Sekitar pukul 11.00 WIB, Gus Dur akhirnya dibawa tim dokter ke ruang penanganan khusus setelah sebelumnya mengalami kesakitan.
Di ruang khusus, dirinya hanya bisa memantau Gus Dur yang sedang ditangani tim dokter dari televisi yang disediakan pihak RSCM.
“Kita tidak bisa masuk saat Gus Dur ditangani tim dokter. Kita cuma bisa mantau dari TV yang ada di luar ruangan. TV itu nyiarin kondisi Gus Dur yang sedang ditangani tim dokter,” ujar Bambang saat berbincang dengan redaksi merdeka.com Rabu (4/12) malam.
Kegemaran Gus Dur terhadap Beethoven dan Mozart ternyata dia bawa hingga akhir hayat. Di saat kritis pun Gus Dur tetap diperdengarkan maha karya keduanya.
Sebelum meninggal dunia, Gus Dur sempat mengalami kritis. Namun, di saat kritis itu Gus Dur yang memang penyuka musik klasik masih minta diputarkan musik karya Beethoven.
Sekitar pukul 15.00 WIB, salah seorang dokter meminta keluarga untuk membawakan CD musik Beethoven. Gus Dur saat itu sudah bisa bicara dan minta musik kesayangannya diputar. Karena sudah bisa minta lagu, Bambang mengira Gus Dur berhasil melewati masa kritisnya.

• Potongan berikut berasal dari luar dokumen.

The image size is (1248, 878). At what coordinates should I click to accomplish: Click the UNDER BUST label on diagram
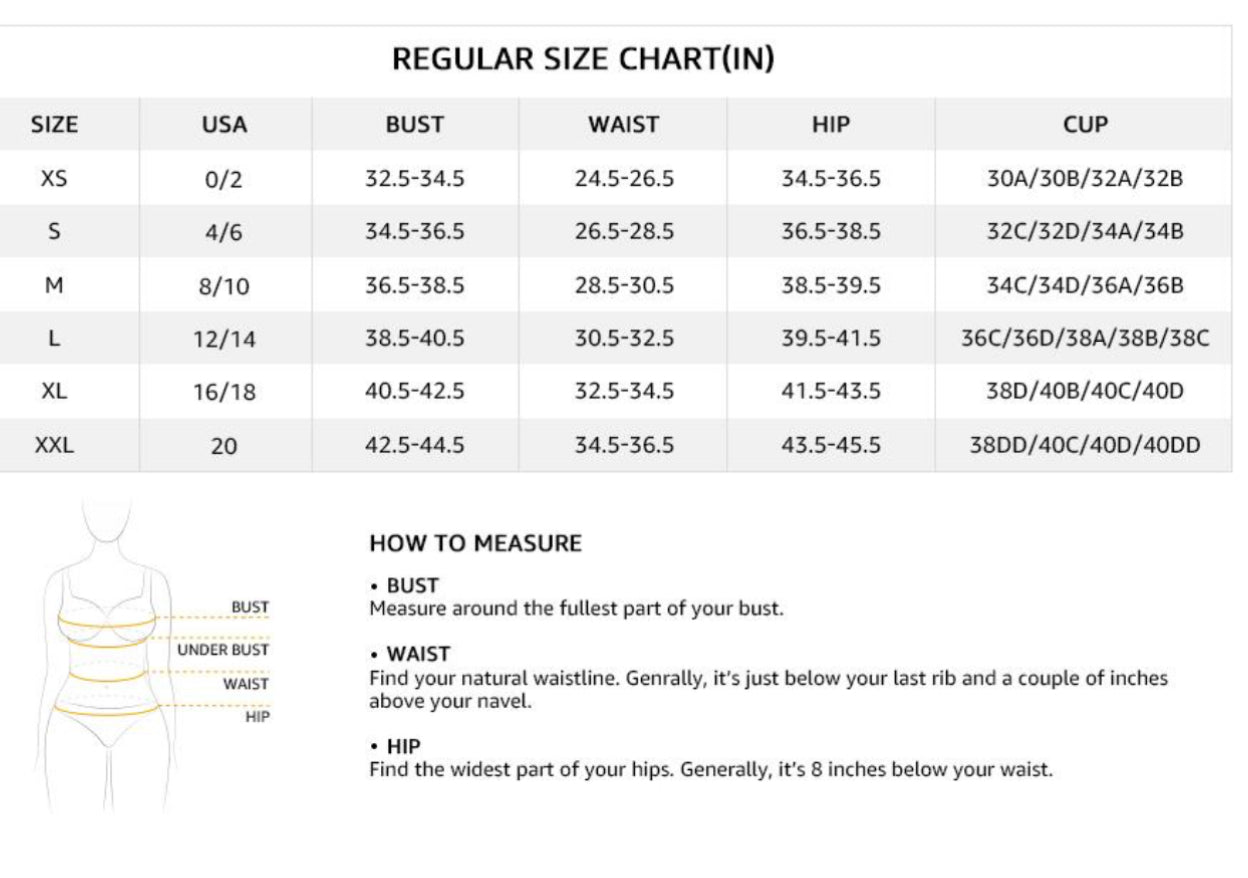[x=223, y=650]
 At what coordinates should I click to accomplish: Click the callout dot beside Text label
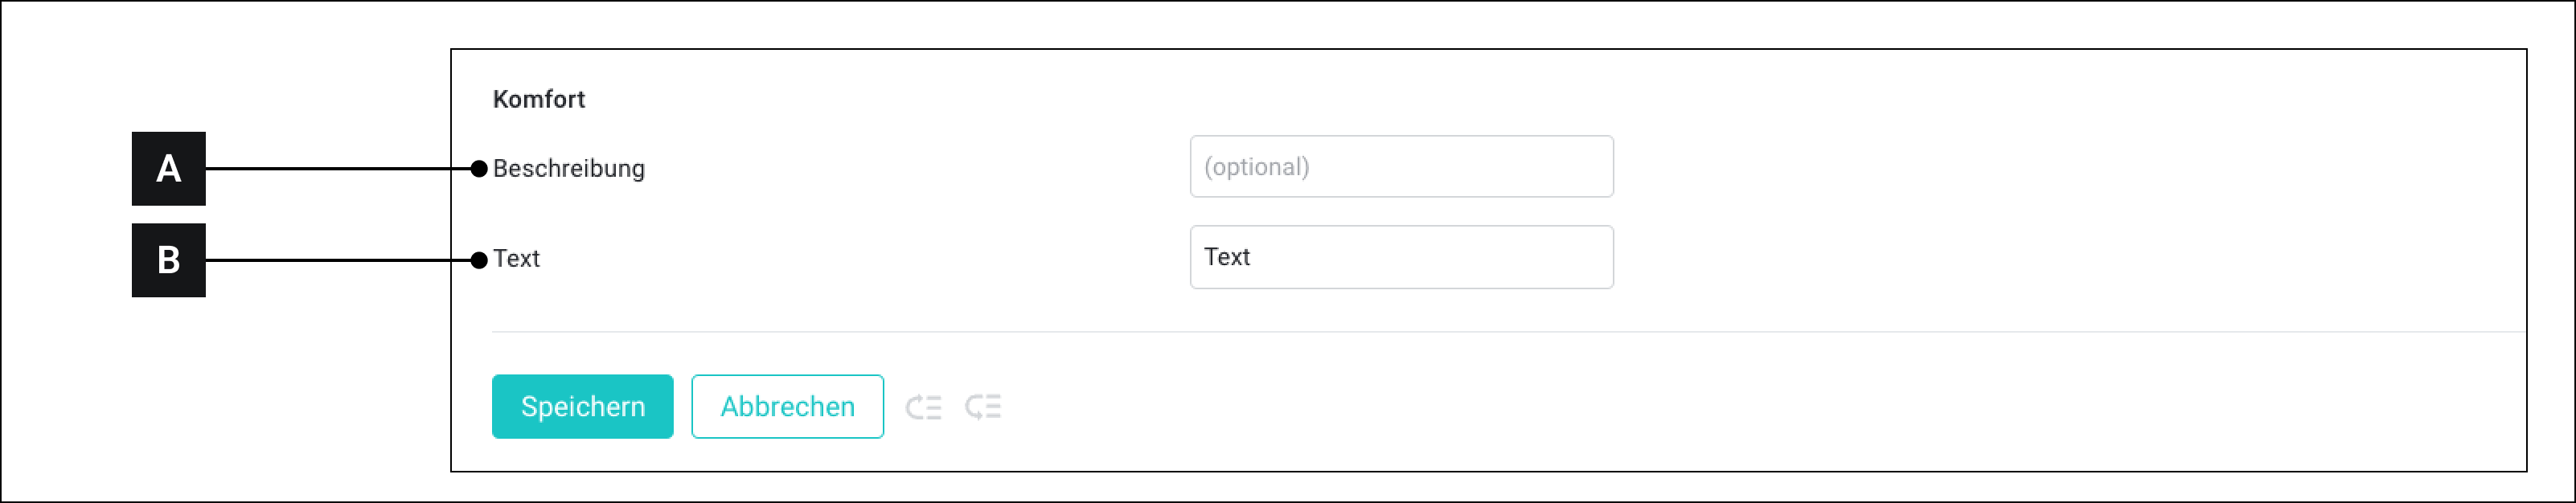479,260
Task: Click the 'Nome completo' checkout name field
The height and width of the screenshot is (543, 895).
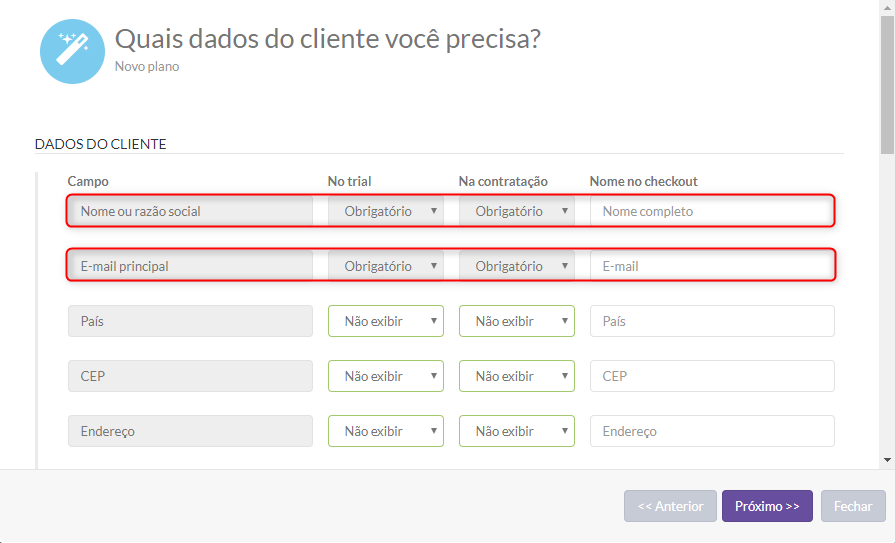Action: (x=711, y=211)
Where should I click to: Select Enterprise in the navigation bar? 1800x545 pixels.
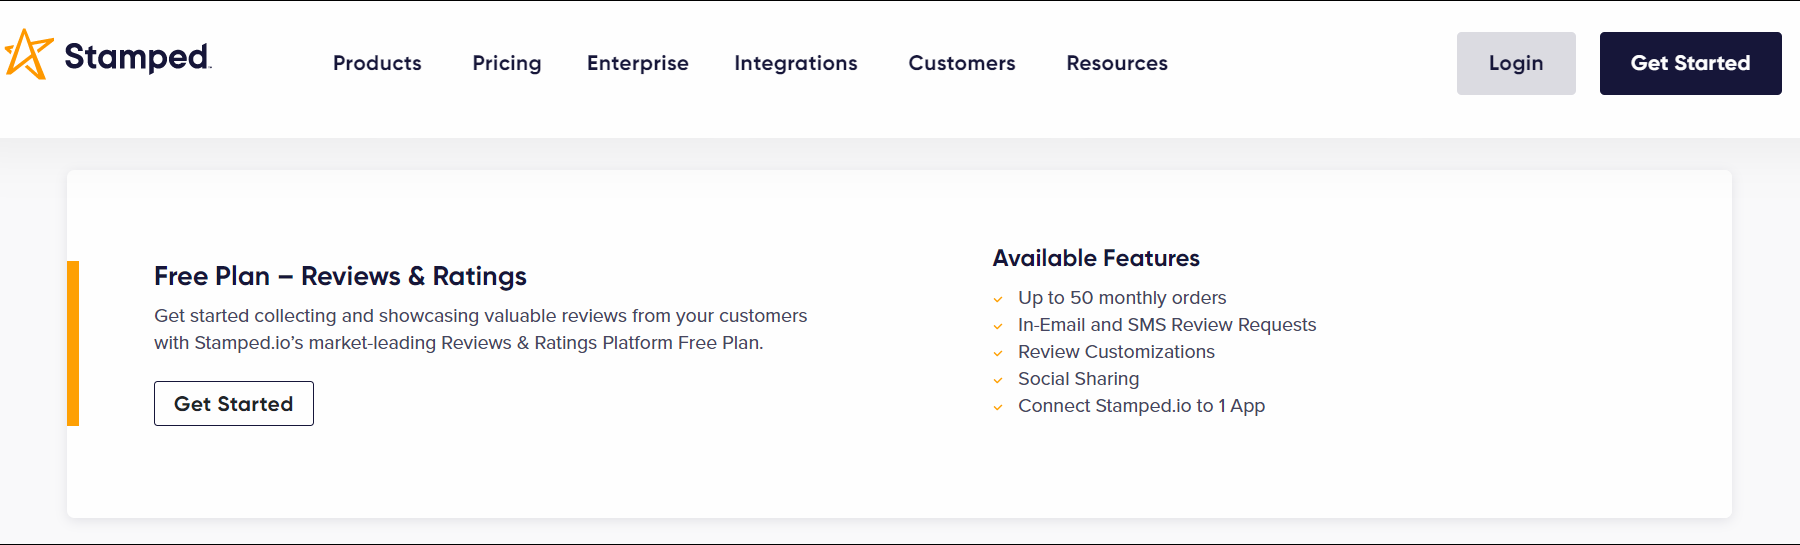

Namun, dugaannya meleset, pendiri PKB itu akhirnya mengembuskan napas terakhirnya sekitar pukul 18.45 WIB. Gus Dur meninggal dunia sesaat setelah Presiden SBY menjenguknya.
“Terus tidak berapa lama ada yang mengambil dan langsung didengerin ke Gus Dur. Dari layar TV itu keliatan, Gus Dur lagi dengerin musik dengan headset. Jadi, dikasih headset buat dengerin musik,” ujar Bambang sambil menunjukkan foto Gus Dur yg sedang berbaring & mendengarkan musik itu.
Sungguh hasrat Gus Dur kepada musik klasik dengan iringan simpfoni gubahan para maestro musik klasik dunia tersebut sangatlah tidak umum bagi para ulama. Banyak ulama fiqh yang justru mengharamkan nyanyian dan tarian.
Alat-alat yang digunakan mengiringi nyanyian juga mereka haramkan. Nyanyian dan tari-tarian adalah tradisi orang-orang kafir, Yahudi dan Nasrani. Fatwa-fatwa mereka menyebutkan bahwa mendengarkan musik dan menikmatinya adalah suatu kemaksiatan, suatu dosa besar (min al-Kaba-ir).
“Al-Sima’ Fisq wa al-Taladzdzudz biha Kufr” (mendengarkan musik merupakan perilaku buruk dan menikmatinya adalah kekufuran). Berbeda dengan mereka, Imam Al-Ghazali, sang sufi terbesar, justru memberi apresiasi demikian tinggi atasnya. Dia menyampaikan kata-kata indah seperti ini :
مَنْ لَمْ يُحَرِّكْهُ الرَّبِيْعُ وَأَزْهَارُهُ، وَالْعُودُ وَأَوْتَارُهَ، فَهُوَ فَاسِدُ الْمِزَاجِ، لَيْسَ لَهُ عَلاَجٌ
“Orang yang jiwanya tak tergerak oleh semilir angin, bunga-bunga, dan suara seruling musim semi, adalah dia yang kehilangan jiwanya yang sulit terobati”. (Ihya Ulum Al-Din, II/275).